>> Begin

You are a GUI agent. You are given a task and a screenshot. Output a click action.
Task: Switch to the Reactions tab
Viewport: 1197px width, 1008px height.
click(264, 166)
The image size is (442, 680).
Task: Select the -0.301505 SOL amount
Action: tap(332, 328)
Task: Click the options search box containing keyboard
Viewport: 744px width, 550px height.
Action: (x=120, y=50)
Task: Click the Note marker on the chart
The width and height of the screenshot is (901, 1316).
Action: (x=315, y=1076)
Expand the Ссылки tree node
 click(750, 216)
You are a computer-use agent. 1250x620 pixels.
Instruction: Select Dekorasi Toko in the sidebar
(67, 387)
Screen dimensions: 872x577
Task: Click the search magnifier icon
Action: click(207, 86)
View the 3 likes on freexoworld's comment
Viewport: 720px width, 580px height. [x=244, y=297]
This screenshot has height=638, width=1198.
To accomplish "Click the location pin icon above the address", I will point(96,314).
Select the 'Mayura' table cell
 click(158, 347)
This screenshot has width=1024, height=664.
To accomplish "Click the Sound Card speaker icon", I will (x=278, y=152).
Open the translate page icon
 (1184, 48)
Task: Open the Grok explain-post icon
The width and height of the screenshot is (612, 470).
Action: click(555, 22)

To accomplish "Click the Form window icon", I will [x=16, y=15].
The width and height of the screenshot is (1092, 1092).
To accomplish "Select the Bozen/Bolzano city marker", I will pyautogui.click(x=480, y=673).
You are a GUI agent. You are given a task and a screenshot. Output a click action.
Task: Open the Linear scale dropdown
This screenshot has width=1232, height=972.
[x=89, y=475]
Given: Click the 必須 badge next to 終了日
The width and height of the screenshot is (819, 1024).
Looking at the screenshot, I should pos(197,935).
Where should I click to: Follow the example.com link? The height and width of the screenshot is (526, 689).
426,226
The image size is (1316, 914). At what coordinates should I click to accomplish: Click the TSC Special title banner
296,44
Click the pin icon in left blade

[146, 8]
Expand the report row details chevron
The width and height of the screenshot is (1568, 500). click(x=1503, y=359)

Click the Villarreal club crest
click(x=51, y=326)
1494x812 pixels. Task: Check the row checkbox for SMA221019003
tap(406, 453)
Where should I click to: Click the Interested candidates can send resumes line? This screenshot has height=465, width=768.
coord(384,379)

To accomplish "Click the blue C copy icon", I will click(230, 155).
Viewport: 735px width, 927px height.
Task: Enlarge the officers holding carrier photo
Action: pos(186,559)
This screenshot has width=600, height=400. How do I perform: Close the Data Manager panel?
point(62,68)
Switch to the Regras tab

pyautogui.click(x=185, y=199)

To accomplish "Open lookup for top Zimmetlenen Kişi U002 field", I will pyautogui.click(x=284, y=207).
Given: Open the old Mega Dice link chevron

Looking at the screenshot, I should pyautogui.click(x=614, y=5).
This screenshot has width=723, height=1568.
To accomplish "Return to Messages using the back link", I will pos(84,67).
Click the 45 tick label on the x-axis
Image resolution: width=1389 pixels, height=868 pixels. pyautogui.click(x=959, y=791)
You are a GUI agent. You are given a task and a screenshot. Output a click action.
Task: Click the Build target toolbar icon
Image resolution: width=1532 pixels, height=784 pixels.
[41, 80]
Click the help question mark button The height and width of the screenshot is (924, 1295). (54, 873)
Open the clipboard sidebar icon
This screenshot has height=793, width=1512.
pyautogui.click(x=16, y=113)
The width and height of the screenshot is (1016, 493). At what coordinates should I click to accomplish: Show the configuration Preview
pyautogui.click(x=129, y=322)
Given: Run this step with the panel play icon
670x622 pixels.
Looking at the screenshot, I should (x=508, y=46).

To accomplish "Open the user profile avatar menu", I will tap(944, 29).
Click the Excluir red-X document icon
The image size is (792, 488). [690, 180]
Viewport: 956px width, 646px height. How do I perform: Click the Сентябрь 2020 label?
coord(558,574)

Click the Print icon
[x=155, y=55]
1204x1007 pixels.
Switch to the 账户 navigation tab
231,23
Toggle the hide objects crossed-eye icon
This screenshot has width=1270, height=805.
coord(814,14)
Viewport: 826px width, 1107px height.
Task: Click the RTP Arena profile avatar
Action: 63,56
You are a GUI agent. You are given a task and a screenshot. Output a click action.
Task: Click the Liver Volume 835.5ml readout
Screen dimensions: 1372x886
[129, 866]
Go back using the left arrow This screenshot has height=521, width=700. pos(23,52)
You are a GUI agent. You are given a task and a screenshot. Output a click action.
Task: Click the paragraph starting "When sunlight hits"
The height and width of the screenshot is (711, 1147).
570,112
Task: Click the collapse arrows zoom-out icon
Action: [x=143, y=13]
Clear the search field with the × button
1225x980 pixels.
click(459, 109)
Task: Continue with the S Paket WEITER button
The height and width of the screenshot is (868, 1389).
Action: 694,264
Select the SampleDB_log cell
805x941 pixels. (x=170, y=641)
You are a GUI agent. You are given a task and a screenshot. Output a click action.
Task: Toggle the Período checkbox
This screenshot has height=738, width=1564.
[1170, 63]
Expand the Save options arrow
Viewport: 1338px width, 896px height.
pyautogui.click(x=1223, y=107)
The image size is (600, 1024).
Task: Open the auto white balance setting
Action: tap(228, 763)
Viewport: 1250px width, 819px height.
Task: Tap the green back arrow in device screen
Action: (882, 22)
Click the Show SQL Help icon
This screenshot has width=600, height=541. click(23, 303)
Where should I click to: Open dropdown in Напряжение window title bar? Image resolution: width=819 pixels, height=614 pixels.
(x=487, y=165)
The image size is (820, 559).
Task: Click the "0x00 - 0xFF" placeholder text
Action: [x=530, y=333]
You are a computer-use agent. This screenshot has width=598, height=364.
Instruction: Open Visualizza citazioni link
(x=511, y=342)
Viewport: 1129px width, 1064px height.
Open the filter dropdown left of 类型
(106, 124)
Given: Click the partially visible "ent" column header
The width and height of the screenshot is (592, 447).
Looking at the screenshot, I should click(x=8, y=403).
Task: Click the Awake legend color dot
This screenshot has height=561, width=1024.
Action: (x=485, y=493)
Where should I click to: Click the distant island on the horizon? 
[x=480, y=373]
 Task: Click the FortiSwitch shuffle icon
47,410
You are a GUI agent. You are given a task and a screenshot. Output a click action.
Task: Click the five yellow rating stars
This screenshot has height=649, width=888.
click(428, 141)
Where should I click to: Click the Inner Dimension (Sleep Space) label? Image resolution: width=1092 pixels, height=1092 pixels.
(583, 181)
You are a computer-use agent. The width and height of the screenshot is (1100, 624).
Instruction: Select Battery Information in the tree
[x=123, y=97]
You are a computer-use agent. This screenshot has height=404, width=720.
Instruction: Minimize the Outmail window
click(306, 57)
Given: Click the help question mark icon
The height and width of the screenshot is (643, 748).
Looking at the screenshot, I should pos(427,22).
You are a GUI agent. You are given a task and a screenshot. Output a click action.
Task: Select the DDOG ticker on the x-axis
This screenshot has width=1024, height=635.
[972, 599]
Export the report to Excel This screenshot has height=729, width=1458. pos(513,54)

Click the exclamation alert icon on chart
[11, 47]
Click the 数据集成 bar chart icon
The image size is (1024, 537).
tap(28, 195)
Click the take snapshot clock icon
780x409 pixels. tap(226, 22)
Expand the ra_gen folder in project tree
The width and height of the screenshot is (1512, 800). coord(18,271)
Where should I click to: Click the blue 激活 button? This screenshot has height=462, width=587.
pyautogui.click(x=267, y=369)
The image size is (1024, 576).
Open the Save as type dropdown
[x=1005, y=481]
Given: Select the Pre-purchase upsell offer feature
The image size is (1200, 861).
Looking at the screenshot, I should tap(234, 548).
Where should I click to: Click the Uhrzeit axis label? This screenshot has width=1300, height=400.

>> End

EXERCISE: Repeat all the entries above with "Linear scale" swapped for "Logarithmic scale", changing nothing else.

CORRECT RESPONSE:
You are a GUI agent. You are given a task and a screenshot. Output a click action.
Task: Switch to the Reactions tab
Viewport: 1197px width, 1008px height.
click(264, 166)
The image size is (442, 680).
Task: Select the -0.301505 SOL amount
Action: tap(332, 328)
Task: Click the options search box containing keyboard
Viewport: 744px width, 550px height.
Action: (x=120, y=50)
Task: Click the Note marker on the chart
The width and height of the screenshot is (901, 1316).
Action: (x=315, y=1076)
Expand the Ссылки tree node
 click(750, 216)
You are a computer-use agent. 1250x620 pixels.
Instruction: Select Dekorasi Toko in the sidebar
(67, 387)
Screen dimensions: 872x577
Task: Click the search magnifier icon
Action: click(207, 86)
View the 3 likes on freexoworld's comment
Viewport: 720px width, 580px height. [x=244, y=297]
This screenshot has height=638, width=1198.
To accomplish "Click the location pin icon above the address", I will point(96,314).
Select the 'Mayura' table cell
 click(158, 347)
This screenshot has width=1024, height=664.
To accomplish "Click the Sound Card speaker icon", I will (x=278, y=152).
Open the translate page icon
 (1184, 48)
Task: Open the Grok explain-post icon
The width and height of the screenshot is (612, 470).
Action: click(555, 22)

To accomplish "Click the Form window icon", I will [x=16, y=15].
The width and height of the screenshot is (1092, 1092).
To accomplish "Select the Bozen/Bolzano city marker", I will pyautogui.click(x=480, y=673).
You are a GUI agent. You are given a task and a screenshot. Output a click action.
Task: Open the Logarithmic scale dropdown
This screenshot has width=1232, height=972.
[x=89, y=475]
Given: Click the 必須 badge next to 終了日
The width and height of the screenshot is (819, 1024).
Looking at the screenshot, I should pos(197,935).
Where should I click to: Follow the example.com link? The height and width of the screenshot is (526, 689).
426,226
The image size is (1316, 914). At what coordinates should I click to accomplish: Click the TSC Special title banner
296,44
Click the pin icon in left blade

[146, 8]
Expand the report row details chevron
The width and height of the screenshot is (1568, 500). click(x=1503, y=359)

Click the Villarreal club crest
click(x=51, y=326)
1494x812 pixels. Task: Check the row checkbox for SMA221019003
tap(406, 453)
Where should I click to: Click the Interested candidates can send resumes line? This screenshot has height=465, width=768.
coord(384,379)

To accomplish "Click the blue C copy icon", I will click(230, 155).
Viewport: 735px width, 927px height.
Task: Enlarge the officers holding carrier photo
Action: pos(186,559)
This screenshot has width=600, height=400. How do I perform: Close the Data Manager panel?
point(62,68)
Switch to the Regras tab

pyautogui.click(x=185, y=199)

To accomplish "Open lookup for top Zimmetlenen Kişi U002 field", I will pyautogui.click(x=284, y=207).
Given: Open the old Mega Dice link chevron

Looking at the screenshot, I should pyautogui.click(x=614, y=5).
This screenshot has width=723, height=1568.
To accomplish "Return to Messages using the back link", I will pos(84,67).
Click the 45 tick label on the x-axis
Image resolution: width=1389 pixels, height=868 pixels. pyautogui.click(x=959, y=791)
You are a GUI agent. You are given a task and a screenshot. Output a click action.
Task: Click the Build target toolbar icon
Image resolution: width=1532 pixels, height=784 pixels.
[41, 80]
Click the help question mark button The height and width of the screenshot is (924, 1295). (54, 873)
Open the clipboard sidebar icon
This screenshot has height=793, width=1512.
pyautogui.click(x=16, y=113)
The width and height of the screenshot is (1016, 493). At what coordinates should I click to accomplish: Show the configuration Preview
pyautogui.click(x=129, y=322)
Given: Run this step with the panel play icon
670x622 pixels.
Looking at the screenshot, I should (x=508, y=46).

To accomplish "Open the user profile avatar menu", I will tap(944, 29).
Click the Excluir red-X document icon
The image size is (792, 488). [690, 180]
Viewport: 956px width, 646px height. How do I perform: Click the Сентябрь 2020 label?
coord(558,574)

Click the Print icon
[x=155, y=55]
1204x1007 pixels.
Switch to the 账户 navigation tab
231,23
Toggle the hide objects crossed-eye icon
This screenshot has width=1270, height=805.
coord(814,14)
Viewport: 826px width, 1107px height.
Task: Click the RTP Arena profile avatar
Action: 63,56
You are a GUI agent. You are given a task and a screenshot. Output a click action.
Task: Click the Liver Volume 835.5ml readout
Screen dimensions: 1372x886
[129, 866]
Go back using the left arrow This screenshot has height=521, width=700. pos(23,52)
You are a GUI agent. You are given a task and a screenshot. Output a click action.
Task: Click the paragraph starting "When sunlight hits"
The height and width of the screenshot is (711, 1147).
570,112
Task: Click the collapse arrows zoom-out icon
Action: [x=143, y=13]
Clear the search field with the × button
1225x980 pixels.
click(459, 109)
Task: Continue with the S Paket WEITER button
The height and width of the screenshot is (868, 1389).
Action: 694,264
Select the SampleDB_log cell
805x941 pixels. (x=170, y=641)
You are a GUI agent. You are given a task and a screenshot. Output a click action.
Task: Toggle the Período checkbox
This screenshot has height=738, width=1564.
[1170, 63]
Expand the Save options arrow
Viewport: 1338px width, 896px height.
pyautogui.click(x=1223, y=107)
The image size is (600, 1024).
Task: Open the auto white balance setting
Action: tap(228, 763)
Viewport: 1250px width, 819px height.
Task: Tap the green back arrow in device screen
Action: (882, 22)
Click the Show SQL Help icon
This screenshot has width=600, height=541. click(23, 303)
Where should I click to: Open dropdown in Напряжение window title bar? Image resolution: width=819 pixels, height=614 pixels.
(x=487, y=165)
The image size is (820, 559).
Task: Click the "0x00 - 0xFF" placeholder text
Action: [x=530, y=333]
You are a computer-use agent. This screenshot has width=598, height=364.
Instruction: Open Visualizza citazioni link
(x=511, y=342)
Viewport: 1129px width, 1064px height.
Open the filter dropdown left of 类型
(106, 124)
Given: Click the partially visible "ent" column header
The width and height of the screenshot is (592, 447).
Looking at the screenshot, I should click(x=8, y=403).
Task: Click the Awake legend color dot
This screenshot has height=561, width=1024.
Action: (x=485, y=493)
Where should I click to: Click the distant island on the horizon? 
[x=480, y=373]
 Task: Click the FortiSwitch shuffle icon
47,410
You are a GUI agent. You are given a task and a screenshot. Output a click action.
Task: Click the five yellow rating stars
This screenshot has height=649, width=888.
click(428, 141)
Where should I click to: Click the Inner Dimension (Sleep Space) label? Image resolution: width=1092 pixels, height=1092 pixels.
(583, 181)
You are a computer-use agent. The width and height of the screenshot is (1100, 624).
Instruction: Select Battery Information in the tree
[x=123, y=97]
You are a computer-use agent. This screenshot has height=404, width=720.
Instruction: Minimize the Outmail window
click(306, 57)
Given: Click the help question mark icon
The height and width of the screenshot is (643, 748).
Looking at the screenshot, I should pos(427,22).
You are a GUI agent. You are given a task and a screenshot. Output a click action.
Task: Select the DDOG ticker on the x-axis
This screenshot has width=1024, height=635.
[972, 599]
Export the report to Excel This screenshot has height=729, width=1458. pos(513,54)

Click the exclamation alert icon on chart
[11, 47]
Click the 数据集成 bar chart icon
The image size is (1024, 537).
tap(28, 195)
Click the take snapshot clock icon
780x409 pixels. tap(226, 22)
Expand the ra_gen folder in project tree
The width and height of the screenshot is (1512, 800). coord(18,271)
Where should I click to: Click the blue 激活 button? This screenshot has height=462, width=587.
pyautogui.click(x=267, y=369)
The image size is (1024, 576).
Open the Save as type dropdown
[x=1005, y=481]
Given: Select the Pre-purchase upsell offer feature
The image size is (1200, 861).
Looking at the screenshot, I should tap(234, 548).
Where should I click to: Click the Uhrzeit axis label? This screenshot has width=1300, height=400.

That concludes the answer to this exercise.